“Non riduciamo la croce a un oggetto di devozione, tanto meno a un simbolo politico, a un segno di rilevanza religiosa e sociale”. Così il Papa nel rito bizantino a Presov.
“Non si contano i crocifissi: al collo, in casa, in macchina, in tasca – ha detto -. Ma non serve se non ci fermiamo a guardare il Crocifisso e non gli apriamo il cuore, se non ci lasciamo stupire dalle sue piaghe aperte per noi, se il cuore non si gonfia di commozione e non piangiamo davanti al Dio ferito d’amore per noi. Se non facciamo così, la croce rimane un libro non letto, di cui si conoscono bene il titolo e l’autore, ma che non incide nella vita”.

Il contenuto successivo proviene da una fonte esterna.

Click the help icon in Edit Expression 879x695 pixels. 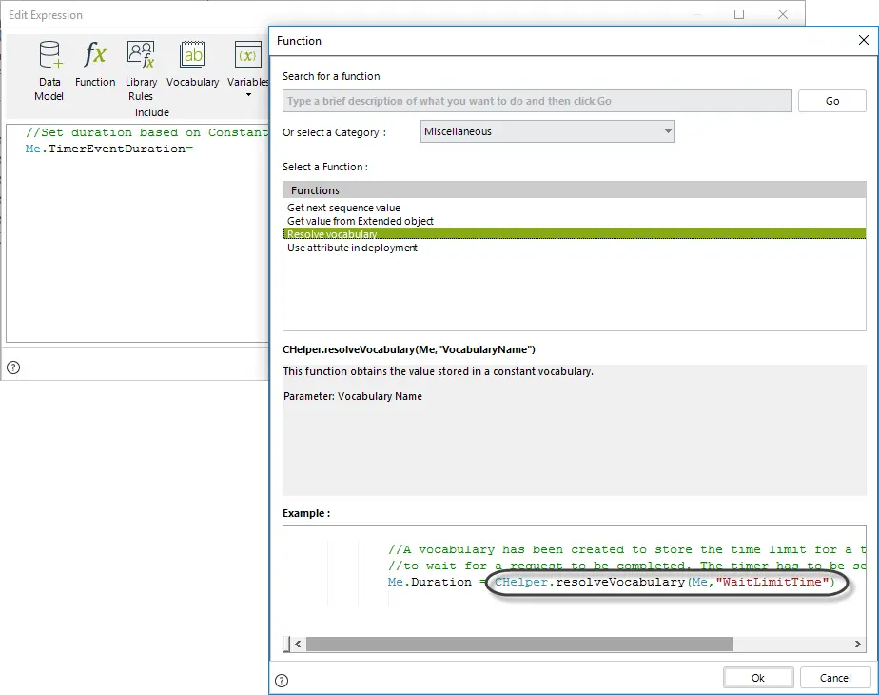pyautogui.click(x=13, y=367)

Secondo il Papa, nei nostri tempi “qui, grazie a Dio, non c’è chi perseguita i cristiani come in troppe altre parti del mondo”, ha detto nell’omelia a Presov. “Ma la testimonianza può essere inficiata dalla mondanità e dalla mediocrità – ha avvertito -. La croce esige invece una testimonianza limpida. Perché la croce non vuol essere una bandiera da innalzare, ma la sorgente pura di un modo nuovo di vivere”. “Quale modo? – ha chiesto il Pontefice – Quello del Vangelo, quello delle Beatitudini. Il testimone che ha la croce nel cuore e non soltanto al collo non vede nessuno come nemico, ma tutti come fratelli e sorelle per cui Gesù ha dato la vita”.
“Il testimone della croce – ha proseguito – non ricorda i torti del passato e non si lamenta del presente. Il testimone della croce non usa le vie dell’inganno e della potenza mondana: non vuole imporre sé stesso e i suoi, ma dare la propria vita per gli altri”. “Non ricerca i propri vantaggi per poi mostrarsi devoto – ha aggiunto -: questa sarebbe una religione della doppiezza, non la testimonianza del Dio crocifisso”. Secondo Francesco, “il testimone della croce persegue una sola strategia, quella del Maestro: l’amore umile. Non attende trionfi quaggiù, perché sa che l’amore di Cristo è fecondo nella quotidianità e fa nuove tutte le cose ma dal di dentro, come seme caduto in terra, che muore e produce frutto”.